**Element and text position data**
▬▬▬▬▬▬
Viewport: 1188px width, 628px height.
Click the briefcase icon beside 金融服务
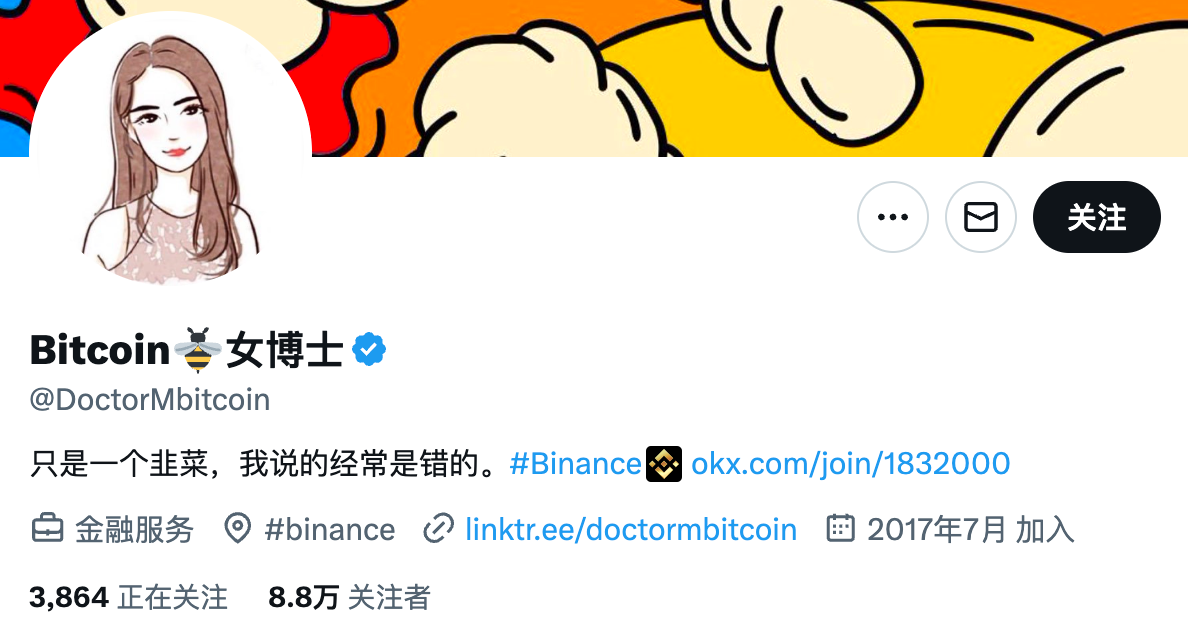point(47,529)
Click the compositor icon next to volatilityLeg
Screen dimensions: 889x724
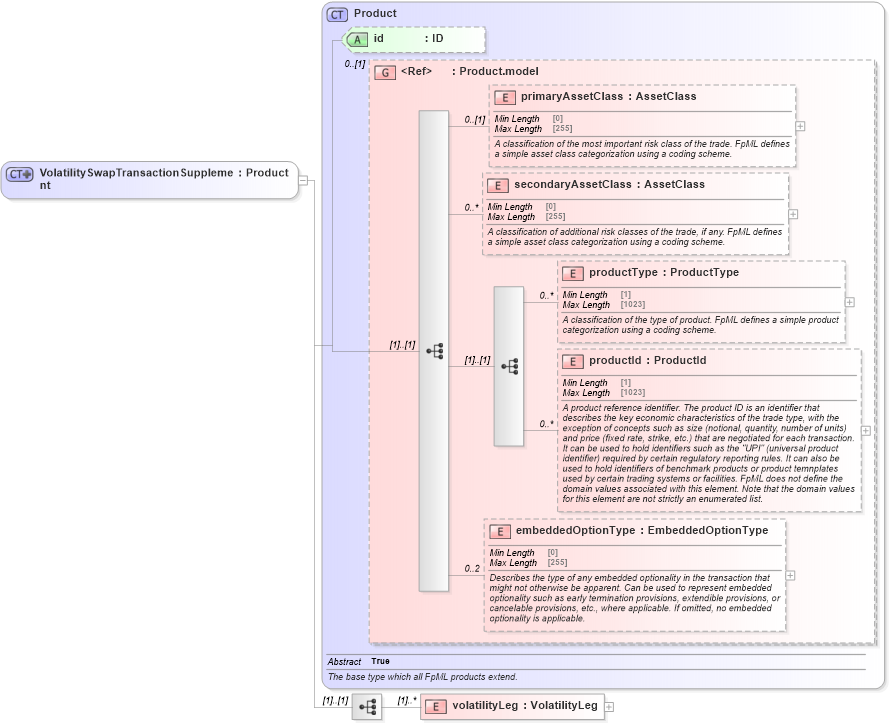pyautogui.click(x=368, y=706)
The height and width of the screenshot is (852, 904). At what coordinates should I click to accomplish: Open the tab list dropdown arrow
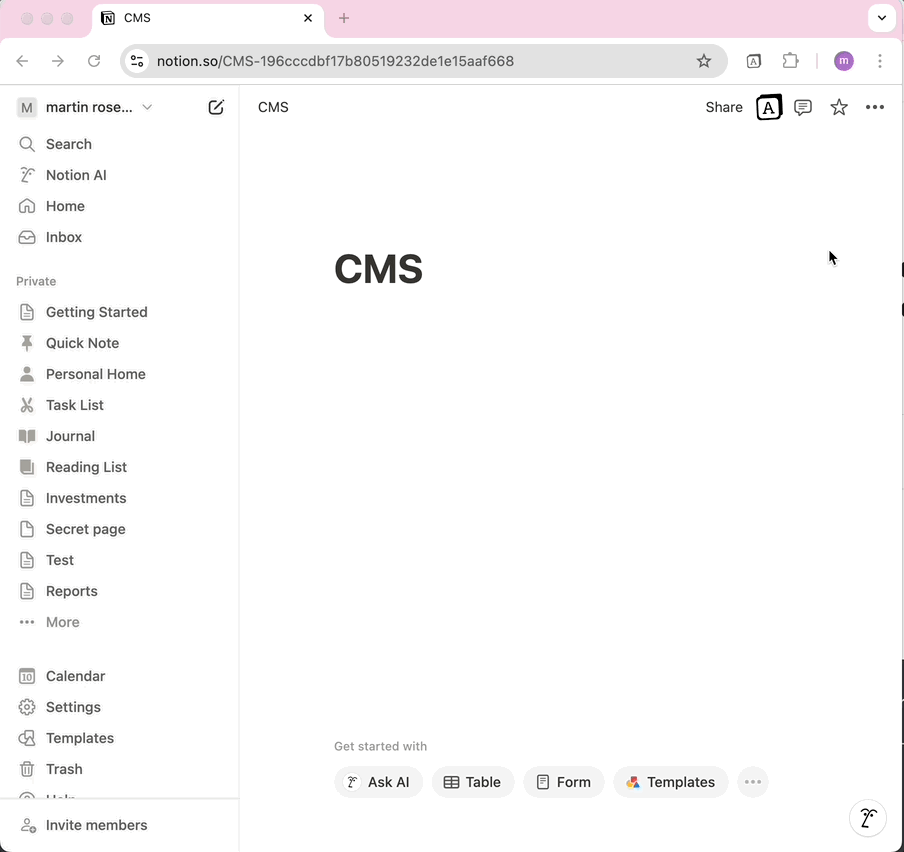881,18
▬▬▬▬▬▬
**Given task**
Collect every line of the records above that contains the word "icon", and copy each one out in full.

**Task output**
Click the briefcase icon beside 金融服务
Click the compositor icon next to volatilityLeg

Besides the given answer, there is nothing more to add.